Уезжают в родные края,
Дембеля, дембеля, дембеля!
И куда ни взгляни в эти майские дни,
Всюду пьяные ходят они.
 
   На куплете про то, что «ничего не щадя, все пропьют до рубля дембеля, дембеля, дембеля», утомленный разгулом Геракл обычно засыпал.
   Может быть, все и кончилось бы миром, если бы не случай. Как раз в это время неподалеку от владений Эврита гастролировал небезызвестный Автолик, в очередной раз испытывая на прочность свой творческий метод «новый лох лучше старых трех». Король скотокрадов наведался и к Эвриту, изъяв со скотного двора скряги дюжину лошадей и дюжину мулов.
   С чего вдруг склочному эхалийцу пришло в голову, что его обчистил Геракл, непонятно, но в ответ на вопрос полисмена: «Вы кого-нибудь подозреваете?» — он убежденно ответил:
   — Геракла, товарищ полковник! Он мне грозился, вот и отомстил. Как Гериону!
   Вздорная идея Эврита не нашла подтверждения даже в его собственной семье. Трое старших сыновей, которым уже приходили в голову мысли о том, каким образом папа расписал наследство, полностью поддержали родителя. Младшенький же Ифит, в силу возраста еще не задумывавшийся, как он будет жить завтра, поднял выдвинутое папашей обвинение на смех.
   Романтический ореол героя не позволял Ифиту заподозрить Геракла в таком прозаическом поступке, как кража скота. Что он в запальчивости и взялся доказать, разыскав настоящего вора.
   — Давай-давай! — подбодрил его папаша, — Потом книжку напишешь. «Ифит Эвритович. Следствие ведет дилетант».
   Конечно, вывести начистую воду Автолика юноше было не по зубам, но зато и упорства ему одалживать не приходилось. Месяц он рыскал по округе без толку, но с энтузиазмом, и, в конце концов, пришел к незамысловатому выводу, что должен сам взглянуть подозреваемому в глаза. И уж по глазам, считал самозваный Мегрэ, он точно сможет определить, напраслину возводит на человека папенька или нет.
   Вообще, скотный инцидент был не первым, случаем, в котором Ифит входил в противоречие с предком. Еще когда Эврит отказался признать легитимными результаты турнира лучников, младшенький упрямец высказывался, что это не по чести, хоть никто его и не спрашивал. Потому на фоне всего остального семейства этот парень был Гераклу чуть ли не другом. И полагал, что на дружеских правах имеет право задавать неудобные вопросы.
   Отыскав Геракла в Фивах, психологический Ифит не стал с порога сообщать о цели своего визита, а, наоборот, попытался замылить хозяину глаза и не напоминать до поры о глупом обвинении, порочащем честь и достоинство гражданина. И лишь выйдя под вечер развеяться, вернулся к больному вопросу. Удобный для лобовой атаки момент, по мнению сыщика, наступил, когда он с подозреваемым поднялся на фиванскую крепостную стену полюбоваться окрестностями.

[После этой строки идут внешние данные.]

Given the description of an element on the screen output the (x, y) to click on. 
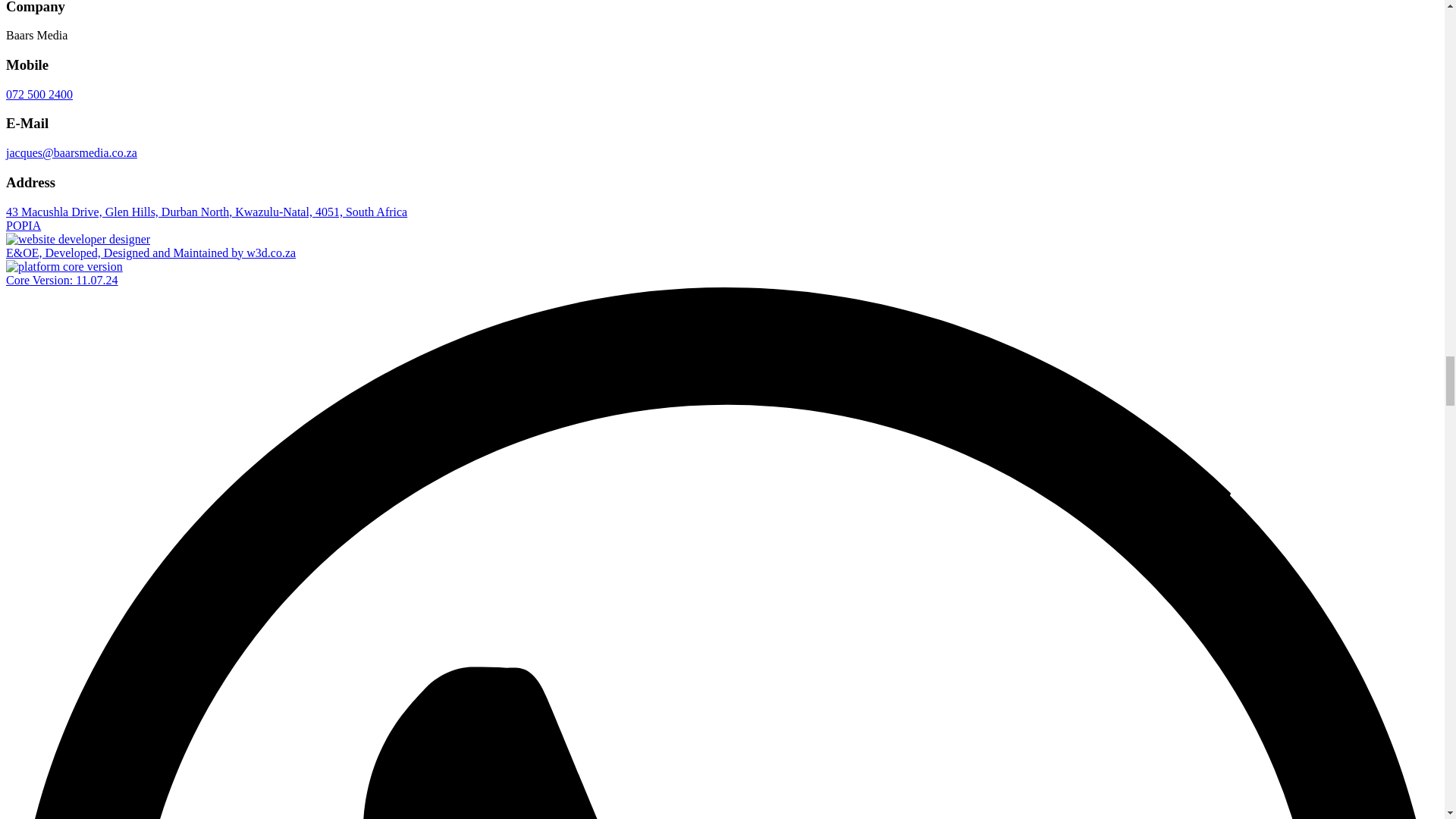
POPIA (22, 225)
072 500 2400 (38, 93)
Given the description of an element on the screen output the (x, y) to click on. 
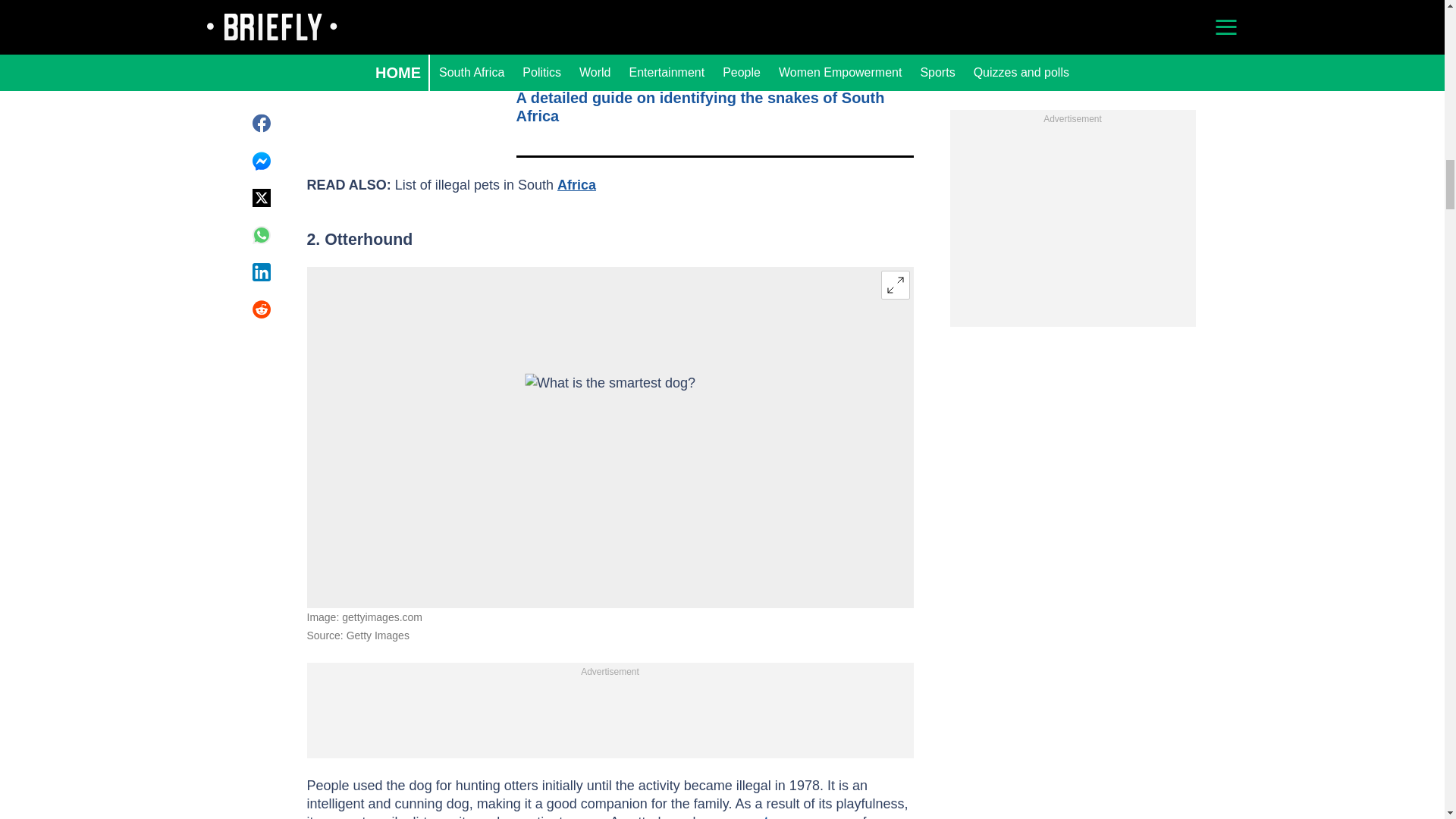
What is the smartest dog? (609, 437)
Expand image (895, 285)
Given the description of an element on the screen output the (x, y) to click on. 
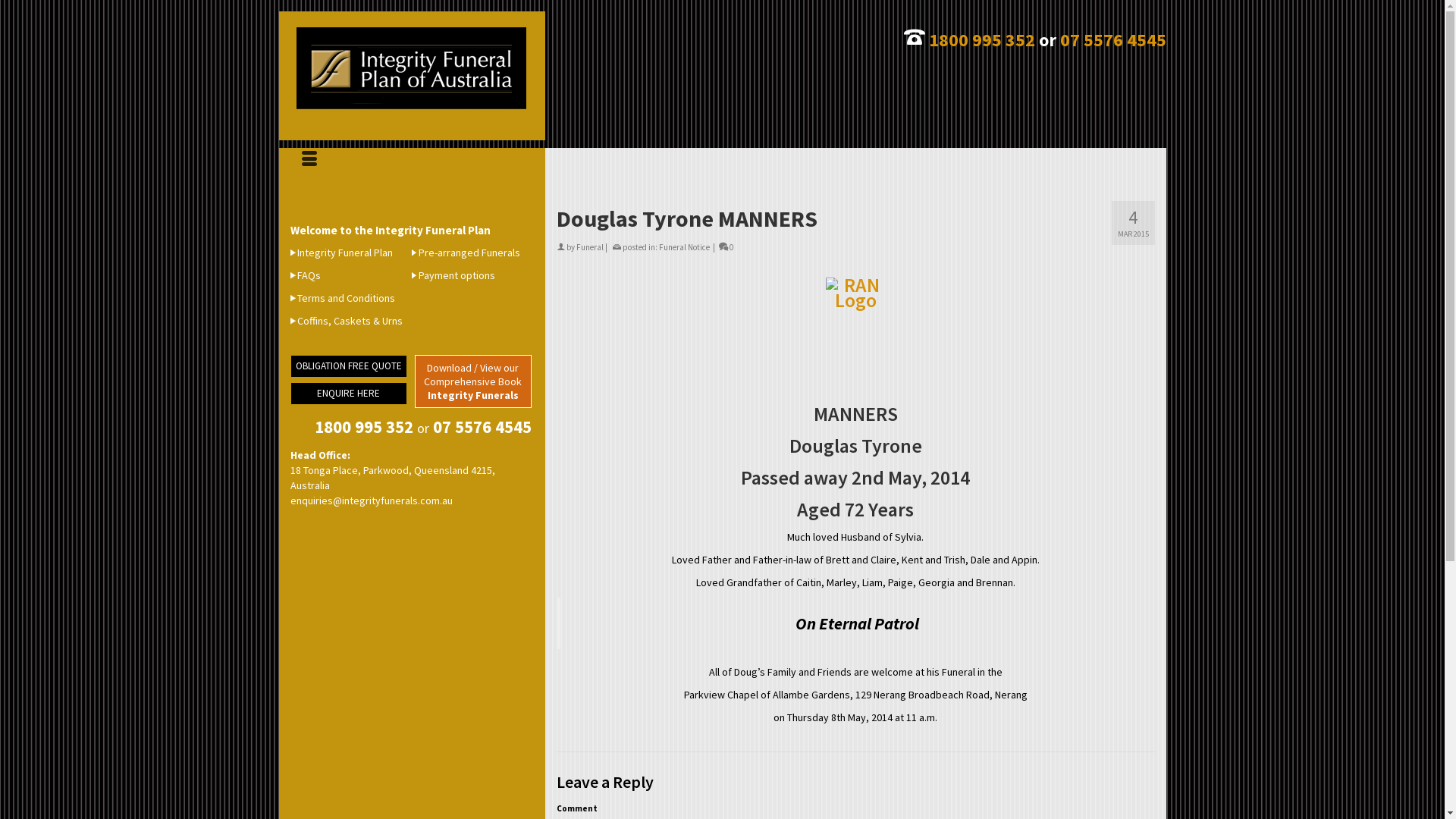
Payment options Element type: text (453, 275)
Download / View our Comprehensive Book Integrity Funerals Element type: text (472, 380)
07 5576 4545 Element type: text (481, 426)
FAQs Element type: text (304, 275)
0 Element type: text (725, 246)
1800 995 352 Element type: text (362, 426)
Integrity Funeral Plan Element type: text (340, 252)
enquiries@integrityfunerals.com.au Element type: text (370, 500)
Funeral Element type: text (589, 246)
ENQUIRE HERE Element type: text (347, 393)
OBLIGATION FREE QUOTE Element type: text (347, 365)
Terms and Conditions Element type: text (341, 297)
1800 995 352 Element type: text (981, 39)
Funeral Notice Element type: text (683, 246)
Coffins, Caskets & Urns Element type: text (345, 320)
Pre-arranged Funerals Element type: text (465, 252)
07 5576 4545 Element type: text (1113, 39)
Given the description of an element on the screen output the (x, y) to click on. 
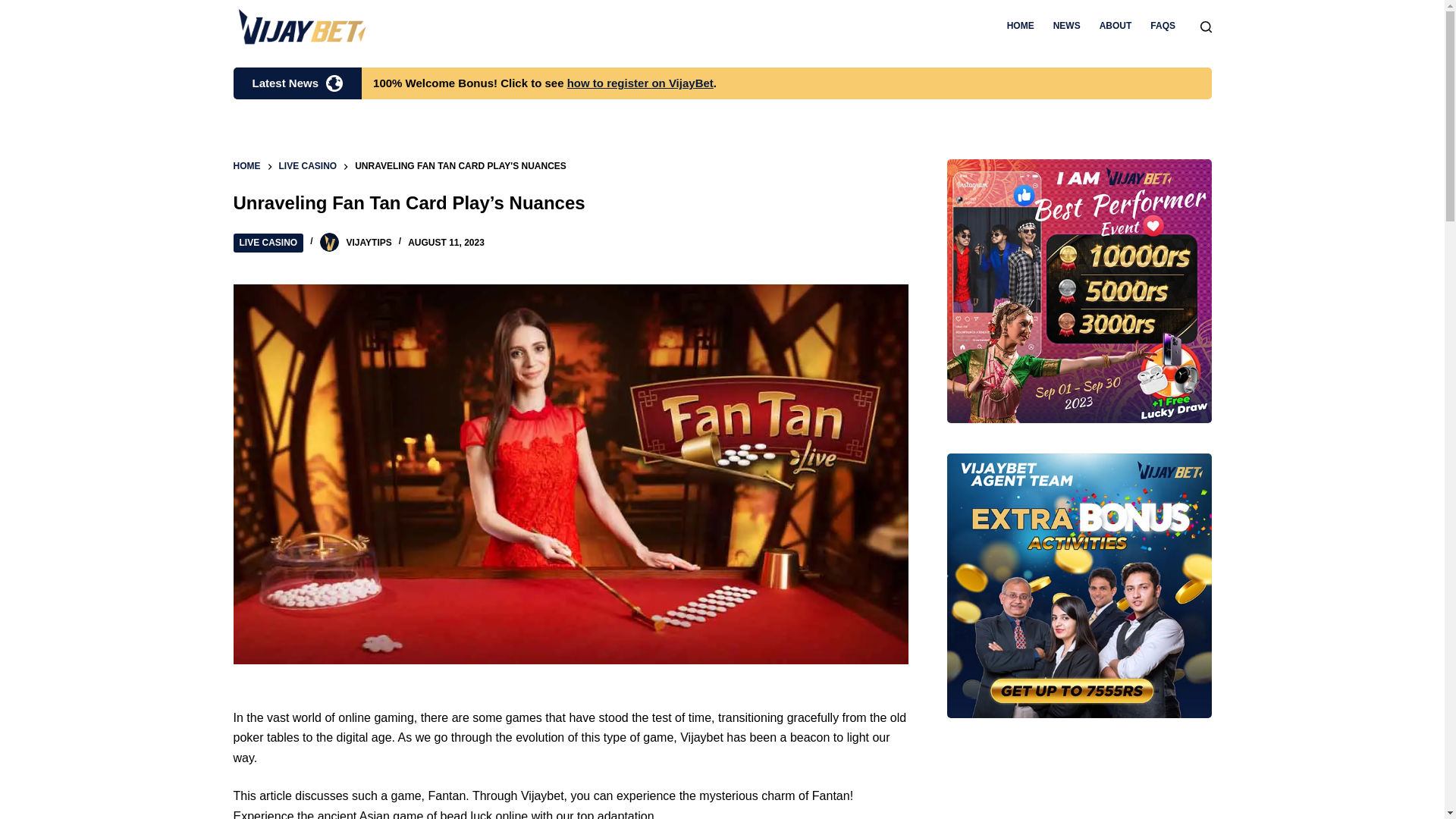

   — Так, значит, как я вижу, не желаем сознаваться? — глядя в лицо собеседнику, спросил Ифит. — Будем и дальше ваньку валять или помаленьку начнем снимать камень с души? Говори, куда дел угнанный скот?!
   По замыслу следствия, если бы Геракл в ответ на это сжался и закричал: «Нет, нет, ничего я не брал!» — он был бы невиновен. Если бы вздрогнул и опустил взгляд, то подозрения Эврита оказались бы справедливы. Но герой избрал не совсем тот путь, на какой рассчитывал дознаватель. Вздохнув и со словами: «Ах ты. гаденыш!» — подняв Ифита над головой, он швырнул восходящее светило криминалистики вниз со стены. Оправдательный или обвинительный приговор означал этот поступок с точки зрения новой следственной системы, узнать уже не удалось.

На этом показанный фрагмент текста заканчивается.